A primeira etapa pode ser denominada de "Apresentação do fenômeno”. Nesse momento inicial, o professor deve dirigir uma reflexão com os estudantes acerca do comportamento da compressão e expansão de um gás à temperatura constante, qualificando, identificando e apresentando as variáveis (pressão e volume) que serão examinadas no decorrer do experimento. Em prática, ele se beneficia do próprio experimento a ser utilizado e que possibilita demonstrar variações dessas grandezas, ao passo que aproveita para explicar e tirar dúvidas da experiência a ser realizada além de algumas dicas experimentais9. Qualitativamente, o professor procura mostrar o tipo de relação existente entre as variáveis em foco, tomando consciência dos seus limites experimentais, entendimento este importante para a obtenção e acompanhamento, em etapa posterior, da formulação de hipóteses. Como etapa fundamental, portanto, cabe ao professor certificar-se de que os estudantes estão instruídos com o conhecimento prévio adequado e que na situação abrange: os conceitos físicos das variáveis pressão e volume, uma noção básica de erros experimentais (aleatórios e sistemáticos)10, o entendimento matemático da álgebra elementar para a manipulação de equações11, e a compreensão do funcionamento do aparato experimental empregado.

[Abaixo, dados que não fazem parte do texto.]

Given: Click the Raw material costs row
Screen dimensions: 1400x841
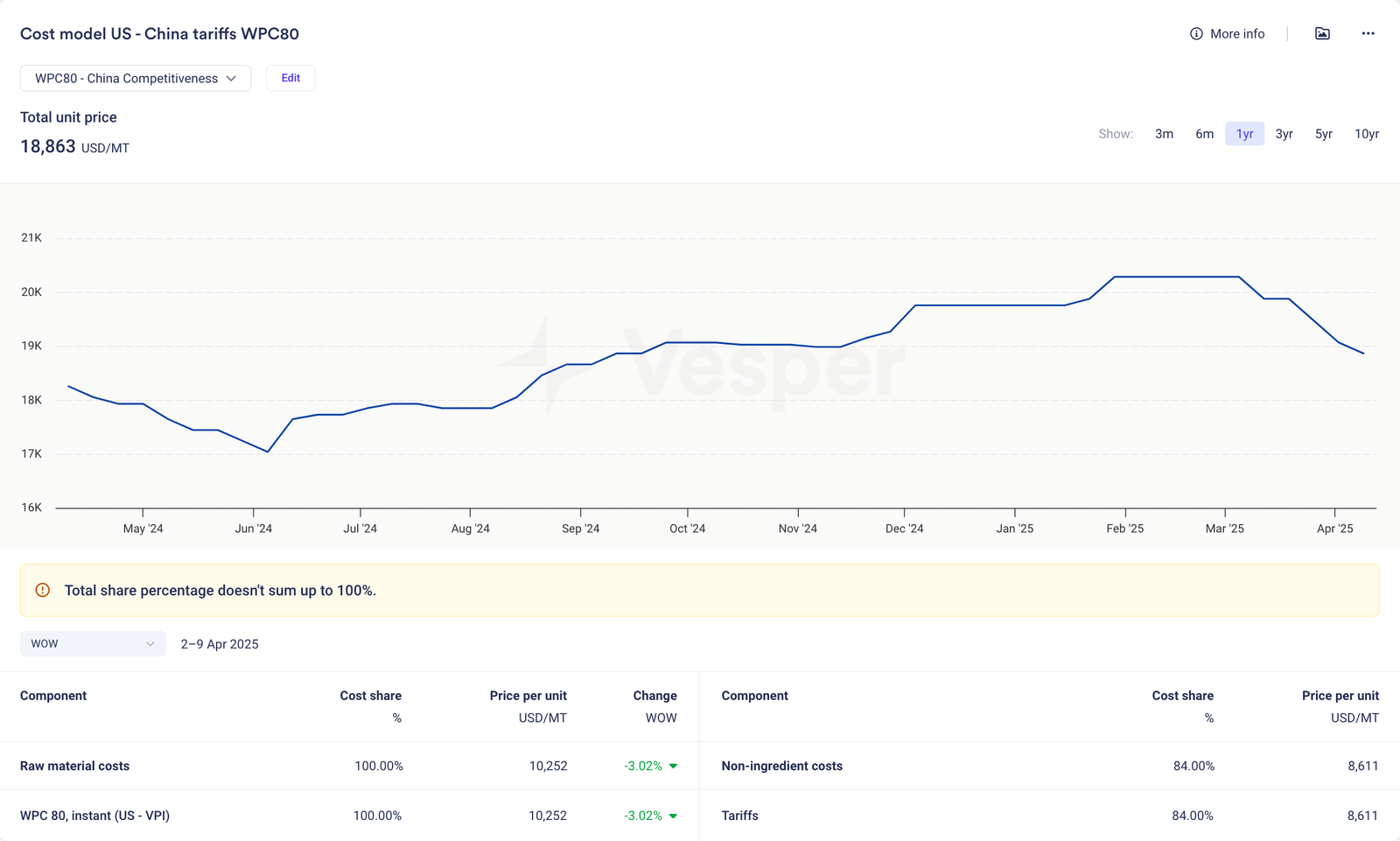Looking at the screenshot, I should click(x=75, y=767).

A segunda etapa é a de expor o problema de investigação aos estudantes com um nível de dificuldade coerente. Na ocasião, sugere-se a pergunta que então fora feita: Qual a relação (equação, fórmula, lei, função, etc) entre a pressão total (P) e o volume total (V) do ‘gás' (ar) dentro da seringa?. É nesta ocasião que se deve encontrar esclarecido o termo relação, pois, segundo Laburú (ibid.), o maior obstáculo se concentra na incompreensão deste termo, devendo atenção ao que se prescreveu em última nota de rodapé.

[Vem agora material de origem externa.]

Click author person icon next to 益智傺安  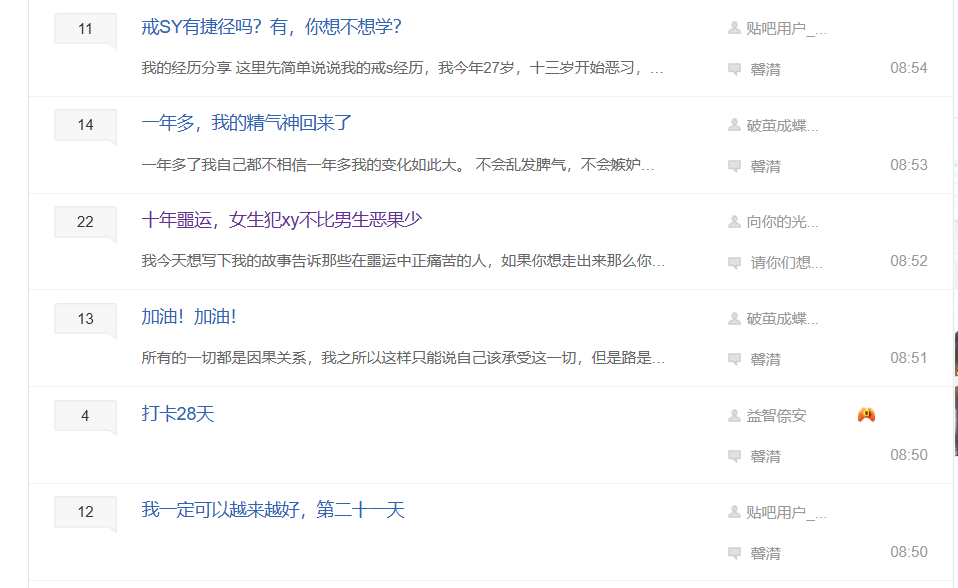tap(735, 415)
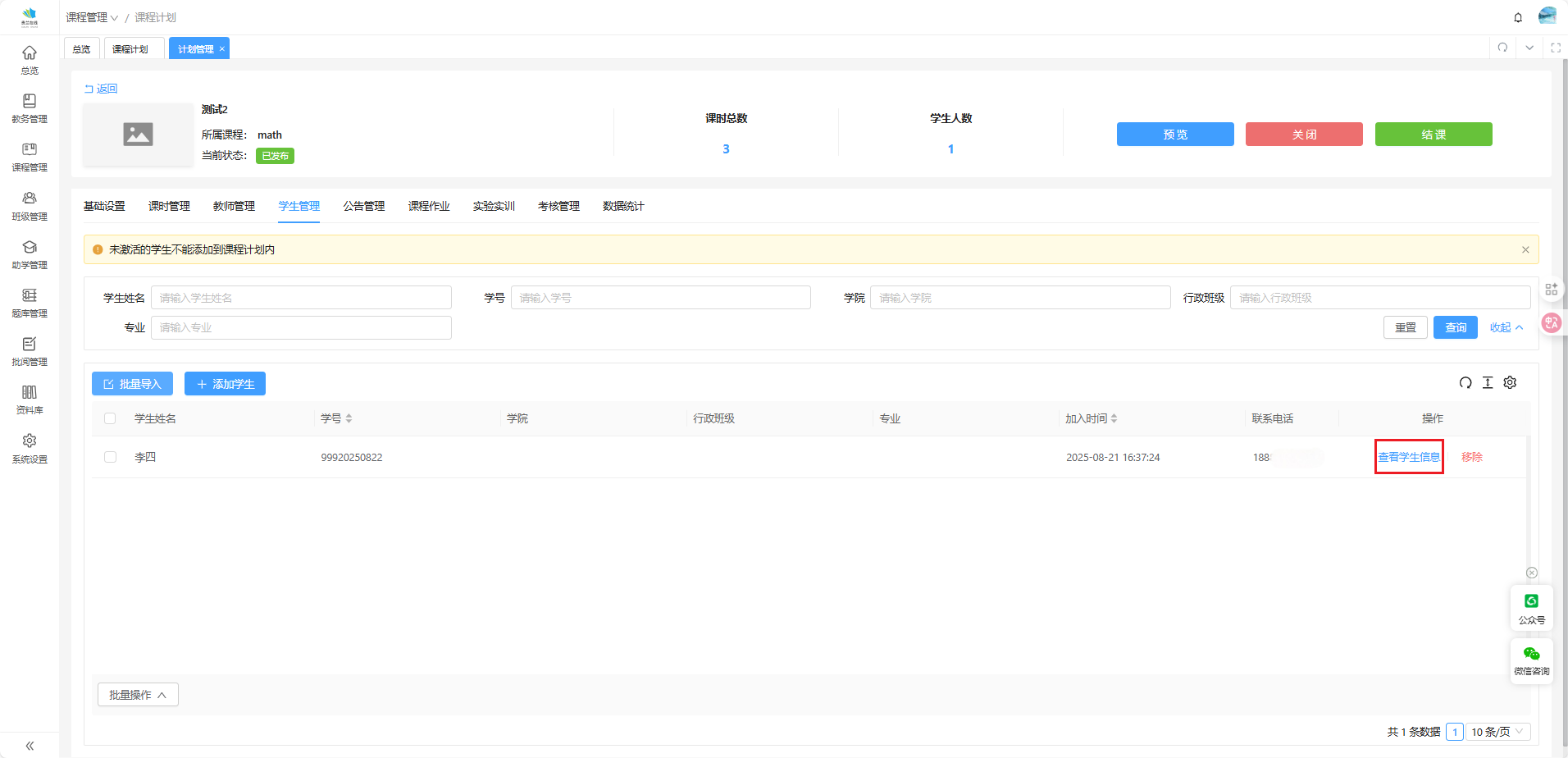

A terceira etapa é a do levantamento das hipóteses. Agora, distanciando de uma postura empirista/indutivista, fica embutido na conduta educacional obedecer à tentativa de promover nos estudantes uma lição implícita de ser o intelecto a forma de estabelecer o alcance das ideias e que estas não são primeiramente óbvias através dos sentidos. Ocorreu aqui, conforme previsto (ibid.), de o professor se ancorar no discurso univocal e assim ter de explicitar seu pensamento em duas hipóteses (P.V2 = k; P.V = k)12 para testes, fortalecendo, por esses exemplos iniciais, o entendimento nos estudantes do que deste modo se intentara investigar empiricamente. Fortalecimento este constatado pela posterior proliferação de hipóteses na mente dos estudantes que, dentre as que foram por eles mencionadas, o professor permitiu-se selecionar mais uma hipótese (P2.V = k), isto é, tendo acrescentado uma terceira alternativa para teste mas que então foi oriunda da imaginação da turma. Em tal situação, cabe salientar que o professor se encontra sensato em usar a tática de selecionar as hipóteses matemáticas mais simples juntamente com a da lei que se planeja ser corroborada experimentalmente. Logo, semelhantes sugestões às do tipo P + V = k, ou P/V = k, apresentam particulares complicações que precisam ser imediatamente superadas, além daquelas formulações repetidas que podem surgir noutro formato como P = k/V ou P = k/V2. Torna-se proveitoso, portanto, dirigir reflexões durante as elaborações de hipóteses como inseridas dentro daquela natureza cognitiva do "possível”, natureza esta que se encontra associada ao processo mental de formação das possibilidades.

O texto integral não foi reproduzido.